→ AVAILABLE DATA:
----
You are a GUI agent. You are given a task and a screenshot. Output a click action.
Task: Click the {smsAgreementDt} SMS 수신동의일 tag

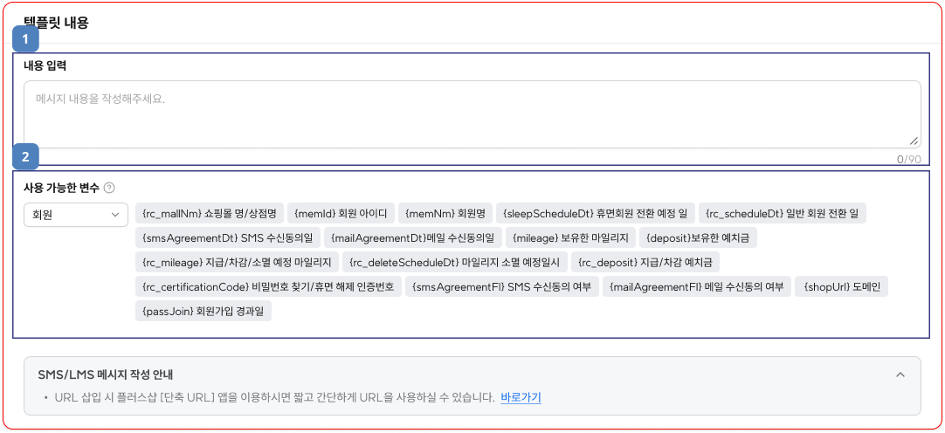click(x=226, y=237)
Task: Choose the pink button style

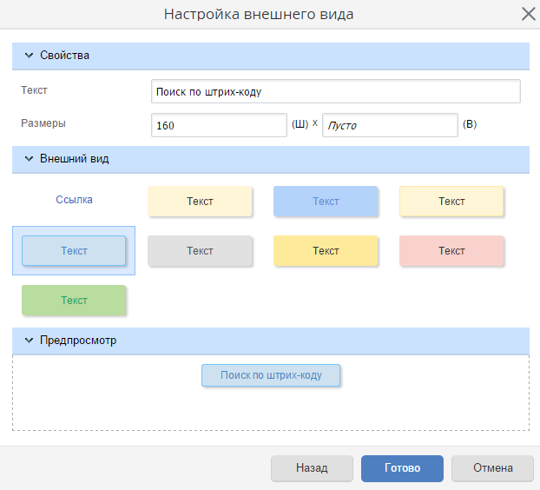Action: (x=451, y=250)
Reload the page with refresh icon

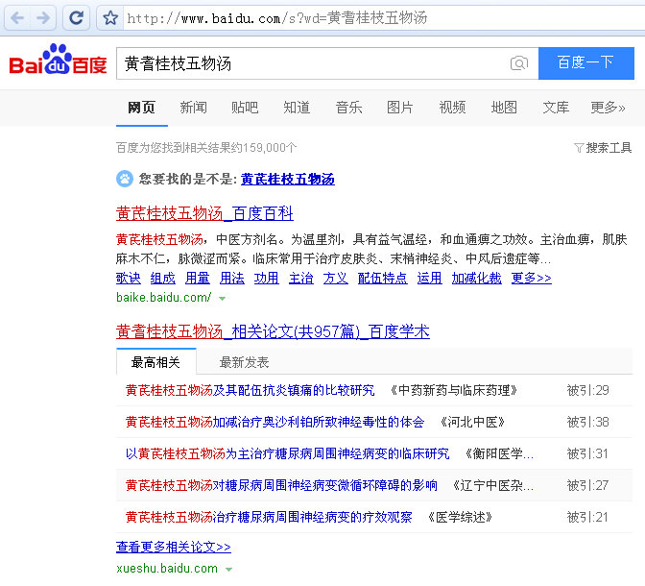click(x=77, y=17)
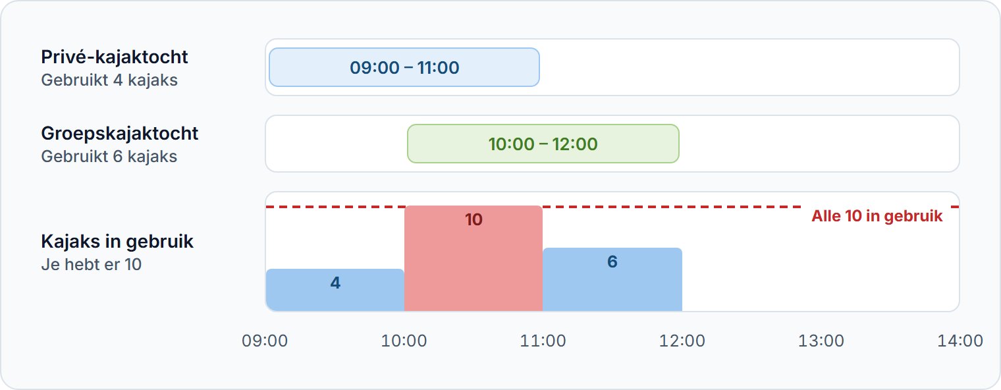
----
→ WORK TASK: Pictures are to be left out; the rest of the listing should be printed exactly.

→ SOLUTION TO THE PROBLEM:
You are a GUI agent. You are given a task and a screenshot. Output a click action.
Task: Click the {smsAgreementDt} SMS 수신동의일 tag

click(x=226, y=237)
Task: Choose the pink button style

Action: (x=451, y=250)
Reload the page with refresh icon

click(x=77, y=17)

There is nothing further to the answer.